As the backstage deal-making continued last night, the challenger, John Sweeney, still seemed to have the edge in his attempt to unseat the incumbent, Thomas Donaghue, in tomorrow's ballot for the presidency, but not by the comfortable margin that once seemed assured.

By the latest reckoning, Mr Sweeney, head of the Service Employees International Union, has the support of 55 per cent of the 1,020 delegates to the New York gathering, representing 78 unions. But Mr Donaghue had not given up, and his lieutenants were trying to persuade five small construction unions to change sides.

Winning the top AFL-CIO job will be the easy part for Mr Sweeney. Facing him thereafter is the perhaps impossible task of reversing a historic decline in the power of organised labour. Since its heyday in the 1950s, union membership here has dropped from 30 per cent of the work force to 15 per cent; in the private sector the figure is 11 per cent, and if nothing is done, some labour economists predict, by the turn of the century the proportion may have dropped to 7 per cent - more or less where it was in 1900.

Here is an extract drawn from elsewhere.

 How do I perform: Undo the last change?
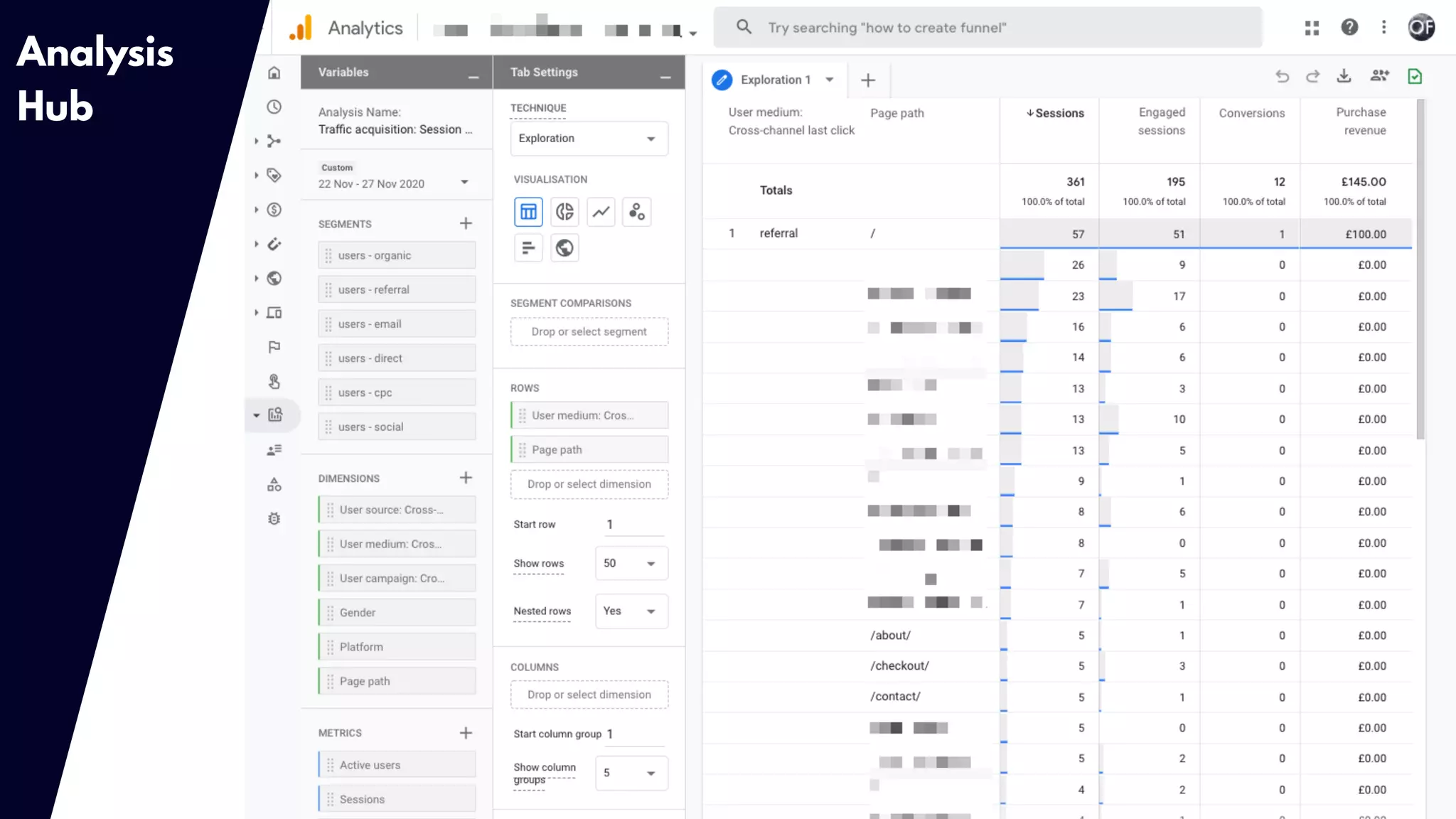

Part of the trouble lies with Mr Donaghue's patron and predecessor, Lane Kirkland, a remote figure far happier playing the international statesman of labour than mingling with the troops on the shop-floor. President since 1979, he was forced to resign last summer before he could seek a ninth consecutive two-year term, but not before hand-picking his deputy, Mr Donaghue, 67, as interim president until the convention.

Both candidates promise to beef up local union organisations, and to focus on the service industries, where the unions are weak and low-paying jobs especially common. Both say they want the unions to have a higher public profile.

But there is no guarantee this strategy will succeed. Heavy industry is in decline, and today's fastest expanding sectors, like electronics and communications, are less susceptible to organised labour.